Selected extract START
Global vs Local Variables

# Global variable
x = "global"

def my_function():
    # Local variable
    x = "local"
    print(x)  # Prints: local

my_function()
print(x)  # Prints: global

# Using global keyword
def modify_global():
    global x
    x = "modified"

Python Numbers

# Integer
x = 1

# Float
y = 2.8

# Complex
z = 1j

# Type conversion
a = float(x)  # 1.0
b = int(y)    # 2
c = complex(x) # (1+0j)

Day 1: Strings and Operators

Topics Covered

  • String Operations - Manipulation and formatting
  • String Methods - Built-in string functions
  • Escape Characters - Special characters in strings
  • Boolean Values - True/False logic
  • Python Operators - Arithmetic, comparison, logical, etc.

Key Concepts

String Slicing

text = "Hello, World!"

# Slicing
print(text[0:5])    # "Hello"
print(text[:5])     # "Hello"
print(text[7:])     # "World!"
print(text[-5:-1])  # "orld"

# Step slicing
print(text[::2])    # "Hlo ol!"
print(text[::-1])   # "!dlroW ,olleH" (reversed)

String Modification

text = "hello world"

# Upper and lower case
print(text.upper())      # "HELLO WORLD"
print(text.lower())      # "hello world"
print(text.capitalize()) # "Hello world"
print(text.title())      # "Hello World"

# Strip whitespace
text = "  Hello  "
print(text.strip())   # "Hello"
print(text.lstrip())  # "Hello  "
print(text.rstrip())  # "  Hello"

# Replace
text = "Hello World"
print(text.replace("World", "Python"))  # "Hello Python"

String Concatenation

# Using + operator
first = "Hello"
last = "World"
full = first + " " + last  # "Hello World"

# Using join()
words = ["Hello", "World"]
sentence = " ".join(words)  # "Hello World"

String Formatting

# f-strings (Python 3.6+)
name = "Alice"
Selected extract END
What you need to do:
Please write out, word for word, the part of the Python notes that opens with the words containing "# Type conversion" and closes with "comparison, logical, etc.". The data that comes next is from a different source.
Recorded information START
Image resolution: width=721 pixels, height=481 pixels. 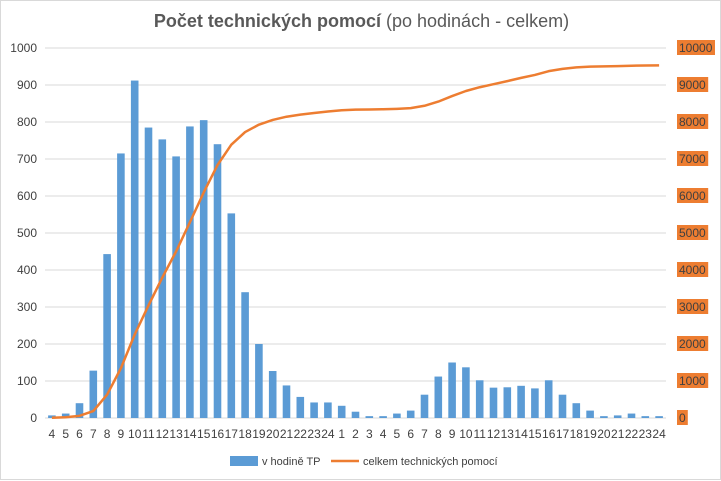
Recorded information END
Solution for this task:
# Type conversion
a = float(x)  # 1.0
b = int(y)    # 2
c = complex(x) # (1+0j)

Day 1: Strings and Operators

Topics Covered

  • String Operations - Manipulation and formatting
  • String Methods - Built-in string functions
  • Escape Characters - Special characters in strings
  • Boolean Values - True/False logic
  • Python Operators - Arithmetic, comparison, logical, etc.